Une autre ancienne collègue de Jean-Jacques Bourdin, qui l’a connu au début des années 2000 quand RMC était à Monaco, estime que la "rédaction était pour lui un terrain de jeu, pas un terrain de chasse. Il essayait. Des fois ça marchait, des fois ça ne marchait pas. Il pouvait être lourd, insistant, collant", dit-elle, avant de conclure : "Il y avait une question d’emprise, notamment pour les journalistes fraîchement sorties d’école."
Autre témoignage, celui de Sidonie Bonnec, présentatrice de l’émission "Minute Papillon" sur France Bleu et du jeu "Tout le monde a son mot à dire" sur France 2. "Le 30 juin 2010, j’ai rencontré Jean-Jacques Bourdin lors d’une émission de Jean-Marc Morandini, où il était également invité", nous explique la journaliste. "Lors de cette émission, j’ai parlé de ma volonté de faire un jour de la radio.
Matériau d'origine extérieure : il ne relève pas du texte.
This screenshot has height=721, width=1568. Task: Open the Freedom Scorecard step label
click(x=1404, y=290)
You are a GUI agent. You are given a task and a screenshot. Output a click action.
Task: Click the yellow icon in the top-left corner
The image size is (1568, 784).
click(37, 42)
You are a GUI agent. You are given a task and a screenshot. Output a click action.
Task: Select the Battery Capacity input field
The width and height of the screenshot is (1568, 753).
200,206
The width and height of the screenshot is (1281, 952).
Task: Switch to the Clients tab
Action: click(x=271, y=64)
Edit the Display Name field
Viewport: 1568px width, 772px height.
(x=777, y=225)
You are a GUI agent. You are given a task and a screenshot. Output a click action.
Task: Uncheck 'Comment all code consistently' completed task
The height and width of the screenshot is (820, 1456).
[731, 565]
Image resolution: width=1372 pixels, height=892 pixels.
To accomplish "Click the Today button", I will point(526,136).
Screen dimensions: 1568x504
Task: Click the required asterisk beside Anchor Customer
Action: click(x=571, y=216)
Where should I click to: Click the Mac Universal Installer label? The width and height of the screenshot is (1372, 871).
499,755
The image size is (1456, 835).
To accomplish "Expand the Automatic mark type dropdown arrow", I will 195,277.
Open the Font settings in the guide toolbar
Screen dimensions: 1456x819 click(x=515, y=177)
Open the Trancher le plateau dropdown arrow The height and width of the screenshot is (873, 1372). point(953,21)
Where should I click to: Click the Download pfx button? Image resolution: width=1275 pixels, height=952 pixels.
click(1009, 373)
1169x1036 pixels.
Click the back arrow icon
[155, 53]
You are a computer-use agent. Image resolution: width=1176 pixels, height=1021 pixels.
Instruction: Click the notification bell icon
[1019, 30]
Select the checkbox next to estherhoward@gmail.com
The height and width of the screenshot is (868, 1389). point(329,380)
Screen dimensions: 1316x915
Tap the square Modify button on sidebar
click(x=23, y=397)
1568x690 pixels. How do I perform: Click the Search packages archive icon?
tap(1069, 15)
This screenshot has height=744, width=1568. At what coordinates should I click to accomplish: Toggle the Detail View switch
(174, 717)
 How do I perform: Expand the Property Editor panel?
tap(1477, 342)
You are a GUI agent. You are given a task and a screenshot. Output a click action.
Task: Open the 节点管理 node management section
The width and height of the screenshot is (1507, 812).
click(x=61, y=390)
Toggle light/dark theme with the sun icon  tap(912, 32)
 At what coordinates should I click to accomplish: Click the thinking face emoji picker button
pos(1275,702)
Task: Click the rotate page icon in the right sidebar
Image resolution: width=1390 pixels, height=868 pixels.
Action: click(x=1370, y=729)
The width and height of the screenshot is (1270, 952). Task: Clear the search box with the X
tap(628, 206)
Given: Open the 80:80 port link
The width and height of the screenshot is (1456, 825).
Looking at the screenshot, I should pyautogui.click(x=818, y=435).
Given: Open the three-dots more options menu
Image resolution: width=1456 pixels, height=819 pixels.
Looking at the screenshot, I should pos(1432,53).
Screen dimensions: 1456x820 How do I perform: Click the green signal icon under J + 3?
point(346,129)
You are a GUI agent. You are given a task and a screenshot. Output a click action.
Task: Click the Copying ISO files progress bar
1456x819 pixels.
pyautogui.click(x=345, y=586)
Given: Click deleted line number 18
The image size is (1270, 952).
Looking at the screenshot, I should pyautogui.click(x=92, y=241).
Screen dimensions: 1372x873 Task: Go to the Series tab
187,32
À la fin, il est venu me voir et m’a proposé que l’on discute d’une future collaboration."
"Il m’a invitée à déjeuner et m’a proposé de faire la revue de presse de sa matinale. J’ai travaillé sur ce projet pendant plusieurs semaines, je lui ai envoyé une maquette et on en a discuté lors d’un autre déjeuner."
Sidonie Bonnecà franceinfo
Arrive la rentrée, septembre 2010. Jean-Jacques Bourdin lui propose de venir à Calvi en Corse "pour qu’elle étoffe son carnet d’adresses lors d’un festival auquel participent des personnalités des médias". Sidonie Bonnec hésite puis décline lorsqu’il lui apprend qu’elle serait logée "dans une villa avec lui et un de ses amis". Et surtout lorsqu’il lui dit, nous précise-t-elle : "Il y aura une piscine, n’oublie pas ton maillot de bain." "Je l’ai rappelé pour lui dire que ce n’était pas possible et il a raccroché. Il ne m’a jamais donné de nouvelles alors que j’avais travaillé sur le projet pendant des semaines." Sidonie Bonnec a elle aussi été entendue comme témoin au commissariat du 16e arrondissement de Paris. Sollicités, Jean-Jacques Bourdin et son avocate Jacqueline Laffont n’ont pas répondu à nos questions.
Dans un communiqué transmis à l’AFP, Jean-Jacques Bourdin "conteste fermement avoir eu des agissements ou des attitudes susceptibles d'être réprimés par la loi, tant dans sa sphère professionnelle qu'en dehors". Il ajoute qu’ il "découvre dans la presse les griefs formulés contre lui pour la première fois, souvent sous couvert d'anonymat, pour de prétendus faits parfois anciens de plus de vingt ans", poursuit le communiqué. "Il exprime sa reconnaissance à celles et ceux qui lui apportent leur soutien."